--- BEGIN THE RECORDS ---

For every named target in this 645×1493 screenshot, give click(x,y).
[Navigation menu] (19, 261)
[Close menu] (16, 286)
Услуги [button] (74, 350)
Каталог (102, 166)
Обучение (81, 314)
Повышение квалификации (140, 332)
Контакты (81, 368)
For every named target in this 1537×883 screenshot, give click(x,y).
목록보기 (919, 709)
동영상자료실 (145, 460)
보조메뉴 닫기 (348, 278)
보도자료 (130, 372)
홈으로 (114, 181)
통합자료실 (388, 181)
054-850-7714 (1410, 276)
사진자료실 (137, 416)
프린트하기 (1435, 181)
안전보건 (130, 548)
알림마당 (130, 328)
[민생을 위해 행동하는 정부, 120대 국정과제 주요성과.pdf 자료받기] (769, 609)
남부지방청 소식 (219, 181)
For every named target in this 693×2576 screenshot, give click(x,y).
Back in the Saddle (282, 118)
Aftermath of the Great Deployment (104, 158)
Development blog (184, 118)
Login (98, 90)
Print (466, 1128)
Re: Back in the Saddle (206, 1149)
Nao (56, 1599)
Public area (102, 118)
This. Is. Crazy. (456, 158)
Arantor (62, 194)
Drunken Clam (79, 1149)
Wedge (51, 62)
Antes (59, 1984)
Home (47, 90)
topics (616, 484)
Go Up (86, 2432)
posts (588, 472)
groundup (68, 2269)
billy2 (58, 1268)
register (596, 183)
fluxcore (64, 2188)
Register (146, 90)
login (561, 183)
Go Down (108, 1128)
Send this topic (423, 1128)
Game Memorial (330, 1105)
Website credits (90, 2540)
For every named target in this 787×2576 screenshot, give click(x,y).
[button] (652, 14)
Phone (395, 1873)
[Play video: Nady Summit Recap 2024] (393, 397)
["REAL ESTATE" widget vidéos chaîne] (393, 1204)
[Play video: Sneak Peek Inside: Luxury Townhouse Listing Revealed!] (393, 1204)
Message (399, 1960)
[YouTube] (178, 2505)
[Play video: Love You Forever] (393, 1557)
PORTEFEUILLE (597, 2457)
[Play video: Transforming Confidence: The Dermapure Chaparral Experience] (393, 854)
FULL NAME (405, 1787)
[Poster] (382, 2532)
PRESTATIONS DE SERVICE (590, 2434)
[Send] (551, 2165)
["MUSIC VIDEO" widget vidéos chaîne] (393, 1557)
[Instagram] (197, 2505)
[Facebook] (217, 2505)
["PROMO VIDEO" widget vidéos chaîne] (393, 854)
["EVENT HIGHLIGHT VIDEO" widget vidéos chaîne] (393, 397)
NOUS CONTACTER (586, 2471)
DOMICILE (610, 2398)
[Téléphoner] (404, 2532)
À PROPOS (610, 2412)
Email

--- END THE RECORDS ---

### SHORT PROBLEM
Reproduce the material above, switching "Play video" to "Watch video" everywhere and leaving everything else unchanged.

### FINAL ANSWER
For every named target in this 645×1493 screenshot, give click(x,y).
[Navigation menu] (19, 261)
[Close menu] (16, 286)
Услуги [button] (74, 350)
Каталог (102, 166)
Обучение (81, 314)
Повышение квалификации (140, 332)
Контакты (81, 368)
For every named target in this 1537×883 screenshot, give click(x,y).
목록보기 (919, 709)
동영상자료실 (145, 460)
보조메뉴 닫기 (348, 278)
보도자료 (130, 372)
홈으로 (114, 181)
통합자료실 (388, 181)
054-850-7714 (1410, 276)
사진자료실 (137, 416)
프린트하기 (1435, 181)
안전보건 (130, 548)
알림마당 (130, 328)
[민생을 위해 행동하는 정부, 120대 국정과제 주요성과.pdf 자료받기] (769, 609)
남부지방청 소식 (219, 181)
For every named target in this 693×2576 screenshot, give click(x,y).
Back in the Saddle (282, 118)
Aftermath of the Great Deployment (104, 158)
Development blog (184, 118)
Login (98, 90)
Print (466, 1128)
Re: Back in the Saddle (206, 1149)
Nao (56, 1599)
Public area (102, 118)
This. Is. Crazy. (456, 158)
Arantor (62, 194)
Drunken Clam (79, 1149)
Wedge (51, 62)
Antes (59, 1984)
Home (47, 90)
topics (616, 484)
Go Up (86, 2432)
posts (588, 472)
groundup (68, 2269)
billy2 (58, 1268)
register (596, 183)
fluxcore (64, 2188)
Register (146, 90)
login (561, 183)
Go Down (108, 1128)
Send this topic (423, 1128)
Game Memorial (330, 1105)
Website credits (90, 2540)
For every named target in this 787×2576 screenshot, give click(x,y).
[button] (652, 14)
Phone (395, 1873)
[Watch video: Nady Summit Recap 2024] (393, 397)
["REAL ESTATE" widget vidéos chaîne] (393, 1204)
[Watch video: Sneak Peek Inside: Luxury Townhouse Listing Revealed!] (393, 1204)
Message (399, 1960)
[YouTube] (178, 2505)
[Watch video: Love You Forever] (393, 1557)
PORTEFEUILLE (597, 2457)
[Watch video: Transforming Confidence: The Dermapure Chaparral Experience] (393, 854)
FULL NAME (405, 1787)
[Poster] (382, 2532)
PRESTATIONS DE SERVICE (590, 2434)
[Send] (551, 2165)
["MUSIC VIDEO" widget vidéos chaîne] (393, 1557)
[Instagram] (197, 2505)
[Facebook] (217, 2505)
["PROMO VIDEO" widget vidéos chaîne] (393, 854)
["EVENT HIGHLIGHT VIDEO" widget vidéos chaîne] (393, 397)
NOUS CONTACTER (586, 2471)
DOMICILE (610, 2398)
[Téléphoner] (404, 2532)
À PROPOS (610, 2412)
Email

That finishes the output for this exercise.